* TASK TO COMPLETE *
Set down, exactly as written, every line from the top of the records below to the line containing "Given: Click the सेव 96% savings label", both ends included, and no others.

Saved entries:
-=-=-=-=-

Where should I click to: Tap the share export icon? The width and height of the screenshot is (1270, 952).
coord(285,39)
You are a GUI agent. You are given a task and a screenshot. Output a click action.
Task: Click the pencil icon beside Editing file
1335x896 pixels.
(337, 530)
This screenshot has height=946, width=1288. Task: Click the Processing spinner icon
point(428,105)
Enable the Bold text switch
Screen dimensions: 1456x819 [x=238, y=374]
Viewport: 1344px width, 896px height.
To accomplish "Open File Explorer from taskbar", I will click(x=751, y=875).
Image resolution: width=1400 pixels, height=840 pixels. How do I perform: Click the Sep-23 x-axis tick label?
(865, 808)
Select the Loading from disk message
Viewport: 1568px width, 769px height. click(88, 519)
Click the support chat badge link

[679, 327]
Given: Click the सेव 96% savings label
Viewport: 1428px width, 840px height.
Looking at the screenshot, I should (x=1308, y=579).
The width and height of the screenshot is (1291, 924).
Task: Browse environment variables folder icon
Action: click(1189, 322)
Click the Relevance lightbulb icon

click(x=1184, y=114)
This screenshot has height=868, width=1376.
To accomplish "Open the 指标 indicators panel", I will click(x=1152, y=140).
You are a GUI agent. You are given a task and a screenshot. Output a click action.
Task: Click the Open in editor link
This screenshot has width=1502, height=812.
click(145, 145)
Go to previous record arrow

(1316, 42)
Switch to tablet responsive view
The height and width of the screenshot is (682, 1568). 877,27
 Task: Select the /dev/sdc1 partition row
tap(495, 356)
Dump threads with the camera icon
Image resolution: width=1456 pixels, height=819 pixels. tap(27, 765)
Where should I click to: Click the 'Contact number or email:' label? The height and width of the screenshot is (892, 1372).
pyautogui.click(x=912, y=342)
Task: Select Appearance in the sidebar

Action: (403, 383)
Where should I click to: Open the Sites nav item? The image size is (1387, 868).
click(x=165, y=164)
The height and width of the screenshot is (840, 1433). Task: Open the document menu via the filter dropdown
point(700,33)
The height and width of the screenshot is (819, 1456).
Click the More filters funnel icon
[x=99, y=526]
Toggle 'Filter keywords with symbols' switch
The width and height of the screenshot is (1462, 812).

-=-=-=-=-

* ANSWER SECTION *
Where should I click to: Tap the share export icon? The width and height of the screenshot is (1270, 952).
coord(285,39)
You are a GUI agent. You are given a task and a screenshot. Output a click action.
Task: Click the pencil icon beside Editing file
1335x896 pixels.
(337, 530)
This screenshot has height=946, width=1288. Task: Click the Processing spinner icon
point(428,105)
Enable the Bold text switch
Screen dimensions: 1456x819 [x=238, y=374]
Viewport: 1344px width, 896px height.
To accomplish "Open File Explorer from taskbar", I will click(x=751, y=875).
Image resolution: width=1400 pixels, height=840 pixels. How do I perform: Click the Sep-23 x-axis tick label?
(865, 808)
Select the Loading from disk message
Viewport: 1568px width, 769px height. click(88, 519)
Click the support chat badge link

[679, 327]
Given: Click the सेव 96% savings label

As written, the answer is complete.